● **WORK INSTRUCTION**: Start with the first line of the data and end with the line that holds "Given: Click the notification bell icon"; write out each one exactly.

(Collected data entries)

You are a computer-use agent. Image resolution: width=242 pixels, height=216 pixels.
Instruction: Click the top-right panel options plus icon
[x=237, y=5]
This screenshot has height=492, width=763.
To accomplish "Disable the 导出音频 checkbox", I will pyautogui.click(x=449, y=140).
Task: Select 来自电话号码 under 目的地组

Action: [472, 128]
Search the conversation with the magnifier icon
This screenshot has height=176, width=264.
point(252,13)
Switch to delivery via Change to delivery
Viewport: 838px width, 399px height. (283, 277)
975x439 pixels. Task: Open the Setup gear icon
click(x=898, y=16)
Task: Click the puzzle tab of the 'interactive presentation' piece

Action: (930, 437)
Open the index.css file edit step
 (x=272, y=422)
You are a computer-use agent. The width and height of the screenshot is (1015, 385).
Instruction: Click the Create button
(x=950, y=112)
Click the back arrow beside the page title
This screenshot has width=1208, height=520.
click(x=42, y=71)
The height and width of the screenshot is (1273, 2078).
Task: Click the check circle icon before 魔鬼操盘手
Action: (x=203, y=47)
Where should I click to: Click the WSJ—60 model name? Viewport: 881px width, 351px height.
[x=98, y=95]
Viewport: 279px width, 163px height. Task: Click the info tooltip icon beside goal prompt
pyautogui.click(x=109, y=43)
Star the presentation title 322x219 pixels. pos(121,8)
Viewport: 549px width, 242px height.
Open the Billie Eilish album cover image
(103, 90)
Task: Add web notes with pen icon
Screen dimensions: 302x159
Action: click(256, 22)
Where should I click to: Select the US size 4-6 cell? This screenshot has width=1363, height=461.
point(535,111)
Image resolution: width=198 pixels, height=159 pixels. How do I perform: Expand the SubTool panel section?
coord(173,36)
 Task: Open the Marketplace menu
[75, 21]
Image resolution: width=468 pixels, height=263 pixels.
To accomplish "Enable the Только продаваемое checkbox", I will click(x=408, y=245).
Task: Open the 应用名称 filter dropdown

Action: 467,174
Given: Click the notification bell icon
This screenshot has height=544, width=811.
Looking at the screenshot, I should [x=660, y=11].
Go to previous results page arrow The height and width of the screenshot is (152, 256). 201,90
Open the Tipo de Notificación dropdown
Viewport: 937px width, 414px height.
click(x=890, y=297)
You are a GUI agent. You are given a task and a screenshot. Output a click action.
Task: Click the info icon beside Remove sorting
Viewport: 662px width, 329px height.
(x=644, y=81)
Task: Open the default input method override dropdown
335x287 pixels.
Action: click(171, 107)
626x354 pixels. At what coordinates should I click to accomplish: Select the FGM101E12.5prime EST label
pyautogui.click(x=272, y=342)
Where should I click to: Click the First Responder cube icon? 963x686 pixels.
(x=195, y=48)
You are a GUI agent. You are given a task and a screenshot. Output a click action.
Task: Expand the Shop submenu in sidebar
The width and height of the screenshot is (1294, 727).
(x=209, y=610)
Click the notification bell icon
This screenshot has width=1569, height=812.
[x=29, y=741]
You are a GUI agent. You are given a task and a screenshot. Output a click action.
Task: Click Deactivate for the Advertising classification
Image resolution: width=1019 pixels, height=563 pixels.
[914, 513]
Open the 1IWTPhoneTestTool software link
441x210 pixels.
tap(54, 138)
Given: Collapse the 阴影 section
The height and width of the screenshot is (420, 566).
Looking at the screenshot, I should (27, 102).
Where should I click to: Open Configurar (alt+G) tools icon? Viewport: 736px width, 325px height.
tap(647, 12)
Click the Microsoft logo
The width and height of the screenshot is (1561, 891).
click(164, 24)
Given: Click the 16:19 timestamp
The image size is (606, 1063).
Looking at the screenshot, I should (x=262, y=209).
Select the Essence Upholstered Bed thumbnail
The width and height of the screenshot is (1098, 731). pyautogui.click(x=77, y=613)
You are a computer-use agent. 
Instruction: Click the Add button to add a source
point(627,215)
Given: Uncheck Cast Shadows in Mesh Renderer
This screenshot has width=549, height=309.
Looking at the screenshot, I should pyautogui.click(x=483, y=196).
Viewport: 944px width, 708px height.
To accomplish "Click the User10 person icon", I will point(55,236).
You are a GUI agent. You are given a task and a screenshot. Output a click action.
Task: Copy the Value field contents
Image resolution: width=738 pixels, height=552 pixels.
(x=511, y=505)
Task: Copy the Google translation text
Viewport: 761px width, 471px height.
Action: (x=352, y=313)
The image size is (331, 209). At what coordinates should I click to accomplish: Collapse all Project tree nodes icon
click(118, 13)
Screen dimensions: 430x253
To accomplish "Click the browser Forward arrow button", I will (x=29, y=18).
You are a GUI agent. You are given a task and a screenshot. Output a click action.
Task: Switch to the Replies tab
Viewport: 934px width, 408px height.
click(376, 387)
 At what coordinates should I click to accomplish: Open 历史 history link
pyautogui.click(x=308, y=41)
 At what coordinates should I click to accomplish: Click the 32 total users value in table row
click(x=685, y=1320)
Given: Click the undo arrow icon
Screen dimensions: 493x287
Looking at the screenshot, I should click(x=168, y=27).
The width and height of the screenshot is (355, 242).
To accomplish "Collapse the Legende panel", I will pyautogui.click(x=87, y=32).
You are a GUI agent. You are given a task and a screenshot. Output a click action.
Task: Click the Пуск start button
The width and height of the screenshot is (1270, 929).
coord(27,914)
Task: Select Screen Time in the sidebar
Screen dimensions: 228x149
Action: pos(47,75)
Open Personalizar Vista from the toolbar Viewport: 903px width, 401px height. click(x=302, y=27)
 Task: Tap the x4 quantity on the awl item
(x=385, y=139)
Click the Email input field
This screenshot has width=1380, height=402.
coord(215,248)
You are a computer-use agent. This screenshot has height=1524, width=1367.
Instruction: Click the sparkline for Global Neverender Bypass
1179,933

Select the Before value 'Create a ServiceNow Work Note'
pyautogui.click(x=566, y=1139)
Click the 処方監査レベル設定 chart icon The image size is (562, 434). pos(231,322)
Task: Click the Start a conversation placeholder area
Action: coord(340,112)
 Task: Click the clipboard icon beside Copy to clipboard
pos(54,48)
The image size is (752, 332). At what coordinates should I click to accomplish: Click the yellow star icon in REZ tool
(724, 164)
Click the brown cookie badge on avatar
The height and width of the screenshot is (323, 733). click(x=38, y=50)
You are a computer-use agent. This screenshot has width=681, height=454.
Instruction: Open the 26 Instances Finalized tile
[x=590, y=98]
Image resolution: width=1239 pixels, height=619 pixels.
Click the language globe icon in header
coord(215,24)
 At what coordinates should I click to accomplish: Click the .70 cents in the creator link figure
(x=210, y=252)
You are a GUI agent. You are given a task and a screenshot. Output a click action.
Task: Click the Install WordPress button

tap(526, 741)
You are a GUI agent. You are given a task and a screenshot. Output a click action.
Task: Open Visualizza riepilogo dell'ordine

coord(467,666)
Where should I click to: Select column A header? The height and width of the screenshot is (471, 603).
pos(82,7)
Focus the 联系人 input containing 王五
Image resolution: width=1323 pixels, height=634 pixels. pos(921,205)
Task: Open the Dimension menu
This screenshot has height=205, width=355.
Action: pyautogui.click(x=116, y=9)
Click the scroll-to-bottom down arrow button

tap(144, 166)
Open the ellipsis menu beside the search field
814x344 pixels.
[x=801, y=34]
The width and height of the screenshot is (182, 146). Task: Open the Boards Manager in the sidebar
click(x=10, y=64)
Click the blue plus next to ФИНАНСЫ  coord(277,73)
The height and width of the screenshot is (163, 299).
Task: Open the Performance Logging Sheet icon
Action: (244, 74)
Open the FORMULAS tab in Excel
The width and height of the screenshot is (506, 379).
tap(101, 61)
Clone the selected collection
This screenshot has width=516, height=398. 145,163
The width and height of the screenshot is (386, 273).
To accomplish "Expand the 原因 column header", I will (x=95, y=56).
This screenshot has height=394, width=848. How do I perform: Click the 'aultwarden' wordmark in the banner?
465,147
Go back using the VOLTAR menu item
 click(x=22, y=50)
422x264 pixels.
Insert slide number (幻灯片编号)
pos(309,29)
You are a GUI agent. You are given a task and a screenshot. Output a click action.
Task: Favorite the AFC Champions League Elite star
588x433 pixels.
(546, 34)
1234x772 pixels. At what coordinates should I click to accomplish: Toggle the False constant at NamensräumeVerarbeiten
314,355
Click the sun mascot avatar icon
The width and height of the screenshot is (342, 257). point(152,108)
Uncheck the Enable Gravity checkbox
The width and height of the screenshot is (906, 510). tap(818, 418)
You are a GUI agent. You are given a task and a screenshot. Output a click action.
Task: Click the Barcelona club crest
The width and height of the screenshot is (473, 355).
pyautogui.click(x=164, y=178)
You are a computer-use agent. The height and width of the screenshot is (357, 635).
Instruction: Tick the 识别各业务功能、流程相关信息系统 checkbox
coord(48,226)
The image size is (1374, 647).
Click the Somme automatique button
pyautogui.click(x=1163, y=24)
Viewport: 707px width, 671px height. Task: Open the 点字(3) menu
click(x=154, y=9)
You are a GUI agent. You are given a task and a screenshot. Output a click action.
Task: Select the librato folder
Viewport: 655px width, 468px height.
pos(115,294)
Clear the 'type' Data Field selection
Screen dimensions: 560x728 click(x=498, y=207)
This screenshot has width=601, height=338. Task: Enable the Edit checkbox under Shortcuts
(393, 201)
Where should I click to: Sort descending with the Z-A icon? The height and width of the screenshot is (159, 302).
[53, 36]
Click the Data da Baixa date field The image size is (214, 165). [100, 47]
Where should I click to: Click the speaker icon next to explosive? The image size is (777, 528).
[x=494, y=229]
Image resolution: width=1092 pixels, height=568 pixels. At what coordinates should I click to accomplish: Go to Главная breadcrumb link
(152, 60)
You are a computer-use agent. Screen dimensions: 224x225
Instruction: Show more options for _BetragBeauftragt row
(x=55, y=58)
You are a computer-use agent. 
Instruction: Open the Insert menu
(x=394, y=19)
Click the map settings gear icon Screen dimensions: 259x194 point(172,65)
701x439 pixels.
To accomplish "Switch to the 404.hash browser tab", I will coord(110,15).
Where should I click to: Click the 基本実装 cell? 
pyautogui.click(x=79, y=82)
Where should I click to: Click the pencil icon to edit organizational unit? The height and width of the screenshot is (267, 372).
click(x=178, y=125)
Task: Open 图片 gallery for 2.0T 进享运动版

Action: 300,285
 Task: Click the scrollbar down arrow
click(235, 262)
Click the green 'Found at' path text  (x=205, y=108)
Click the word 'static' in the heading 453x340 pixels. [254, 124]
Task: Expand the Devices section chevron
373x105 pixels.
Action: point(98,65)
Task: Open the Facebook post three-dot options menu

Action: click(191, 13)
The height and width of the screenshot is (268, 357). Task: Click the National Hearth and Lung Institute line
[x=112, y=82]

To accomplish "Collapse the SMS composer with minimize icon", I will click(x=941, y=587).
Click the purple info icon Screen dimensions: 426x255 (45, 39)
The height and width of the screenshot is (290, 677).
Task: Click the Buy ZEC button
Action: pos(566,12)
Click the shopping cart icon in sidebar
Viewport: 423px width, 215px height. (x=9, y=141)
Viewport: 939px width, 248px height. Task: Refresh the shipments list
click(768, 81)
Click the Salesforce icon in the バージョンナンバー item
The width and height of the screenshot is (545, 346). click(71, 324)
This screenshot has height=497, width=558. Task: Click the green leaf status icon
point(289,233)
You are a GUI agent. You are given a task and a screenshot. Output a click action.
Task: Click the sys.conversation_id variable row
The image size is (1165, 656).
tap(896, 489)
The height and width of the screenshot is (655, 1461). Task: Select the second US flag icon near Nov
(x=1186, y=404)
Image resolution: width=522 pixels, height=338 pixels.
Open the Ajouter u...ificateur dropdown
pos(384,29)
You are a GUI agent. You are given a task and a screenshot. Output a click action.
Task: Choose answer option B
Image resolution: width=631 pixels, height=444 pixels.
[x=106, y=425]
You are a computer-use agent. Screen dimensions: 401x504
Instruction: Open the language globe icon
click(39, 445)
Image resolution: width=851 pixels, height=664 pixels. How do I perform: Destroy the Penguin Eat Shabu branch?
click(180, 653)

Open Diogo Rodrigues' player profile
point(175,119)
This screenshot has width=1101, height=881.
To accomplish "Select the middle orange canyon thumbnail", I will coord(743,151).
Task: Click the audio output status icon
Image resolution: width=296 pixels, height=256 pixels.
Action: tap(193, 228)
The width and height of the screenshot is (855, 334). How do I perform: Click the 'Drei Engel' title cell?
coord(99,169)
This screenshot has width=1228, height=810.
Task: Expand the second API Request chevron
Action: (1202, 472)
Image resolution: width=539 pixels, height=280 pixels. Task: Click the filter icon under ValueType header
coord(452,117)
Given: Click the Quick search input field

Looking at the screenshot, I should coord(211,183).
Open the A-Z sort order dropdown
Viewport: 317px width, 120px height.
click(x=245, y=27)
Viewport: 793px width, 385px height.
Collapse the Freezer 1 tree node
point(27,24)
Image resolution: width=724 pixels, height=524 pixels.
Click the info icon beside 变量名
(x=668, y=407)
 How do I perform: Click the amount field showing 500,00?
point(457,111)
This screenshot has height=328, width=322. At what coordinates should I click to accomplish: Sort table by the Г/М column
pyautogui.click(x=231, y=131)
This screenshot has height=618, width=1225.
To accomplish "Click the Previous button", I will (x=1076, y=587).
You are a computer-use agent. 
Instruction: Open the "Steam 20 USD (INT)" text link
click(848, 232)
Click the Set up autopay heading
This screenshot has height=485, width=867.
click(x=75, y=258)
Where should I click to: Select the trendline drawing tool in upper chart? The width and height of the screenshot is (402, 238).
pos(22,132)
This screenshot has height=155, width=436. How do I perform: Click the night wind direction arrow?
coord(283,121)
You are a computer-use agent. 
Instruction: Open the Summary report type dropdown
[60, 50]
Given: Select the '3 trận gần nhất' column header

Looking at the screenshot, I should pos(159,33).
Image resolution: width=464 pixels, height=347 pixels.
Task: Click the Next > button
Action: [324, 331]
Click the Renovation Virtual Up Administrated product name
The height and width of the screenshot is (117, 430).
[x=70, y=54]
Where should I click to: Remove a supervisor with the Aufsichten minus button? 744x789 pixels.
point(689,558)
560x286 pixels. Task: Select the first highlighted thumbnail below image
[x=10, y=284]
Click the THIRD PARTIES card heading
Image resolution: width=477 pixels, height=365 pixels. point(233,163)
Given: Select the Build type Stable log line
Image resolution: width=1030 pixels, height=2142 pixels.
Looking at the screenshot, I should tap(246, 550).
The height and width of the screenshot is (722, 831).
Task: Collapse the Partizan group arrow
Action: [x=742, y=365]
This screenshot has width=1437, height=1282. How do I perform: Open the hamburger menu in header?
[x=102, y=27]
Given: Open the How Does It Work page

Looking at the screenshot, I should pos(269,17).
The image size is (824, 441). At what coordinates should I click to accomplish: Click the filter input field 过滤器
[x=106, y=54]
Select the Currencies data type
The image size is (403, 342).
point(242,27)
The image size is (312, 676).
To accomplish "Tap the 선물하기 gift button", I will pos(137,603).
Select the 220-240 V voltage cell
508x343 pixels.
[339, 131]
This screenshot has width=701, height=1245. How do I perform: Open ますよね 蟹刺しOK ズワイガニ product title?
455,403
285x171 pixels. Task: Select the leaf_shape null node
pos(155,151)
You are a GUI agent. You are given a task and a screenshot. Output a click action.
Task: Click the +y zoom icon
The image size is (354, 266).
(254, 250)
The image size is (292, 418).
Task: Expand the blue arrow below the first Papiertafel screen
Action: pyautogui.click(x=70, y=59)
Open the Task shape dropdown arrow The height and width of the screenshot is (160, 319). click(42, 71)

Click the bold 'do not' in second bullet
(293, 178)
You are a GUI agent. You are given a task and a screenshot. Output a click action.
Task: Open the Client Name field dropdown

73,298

● **ANSWER AREA**:
You are a computer-use agent. Image resolution: width=242 pixels, height=216 pixels.
Instruction: Click the top-right panel options plus icon
[x=237, y=5]
This screenshot has height=492, width=763.
To accomplish "Disable the 导出音频 checkbox", I will pyautogui.click(x=449, y=140).
Task: Select 来自电话号码 under 目的地组

Action: [472, 128]
Search the conversation with the magnifier icon
This screenshot has height=176, width=264.
point(252,13)
Switch to delivery via Change to delivery
Viewport: 838px width, 399px height. (283, 277)
975x439 pixels. Task: Open the Setup gear icon
click(x=898, y=16)
Task: Click the puzzle tab of the 'interactive presentation' piece

Action: (930, 437)
Open the index.css file edit step
 (x=272, y=422)
You are a computer-use agent. The width and height of the screenshot is (1015, 385).
Instruction: Click the Create button
(x=950, y=112)
Click the back arrow beside the page title
This screenshot has width=1208, height=520.
click(x=42, y=71)
The height and width of the screenshot is (1273, 2078).
Task: Click the check circle icon before 魔鬼操盘手
Action: (x=203, y=47)
Where should I click to: Click the WSJ—60 model name? Viewport: 881px width, 351px height.
[x=98, y=95]
Viewport: 279px width, 163px height. Task: Click the info tooltip icon beside goal prompt
pyautogui.click(x=109, y=43)
Star the presentation title 322x219 pixels. pos(121,8)
Viewport: 549px width, 242px height.
Open the Billie Eilish album cover image
(103, 90)
Task: Add web notes with pen icon
Screen dimensions: 302x159
Action: click(256, 22)
Where should I click to: Select the US size 4-6 cell? This screenshot has width=1363, height=461.
point(535,111)
Image resolution: width=198 pixels, height=159 pixels. How do I perform: Expand the SubTool panel section?
coord(173,36)
 Task: Open the Marketplace menu
[75, 21]
Image resolution: width=468 pixels, height=263 pixels.
To accomplish "Enable the Только продаваемое checkbox", I will click(x=408, y=245).
Task: Open the 应用名称 filter dropdown

Action: 467,174
Given: Click the notification bell icon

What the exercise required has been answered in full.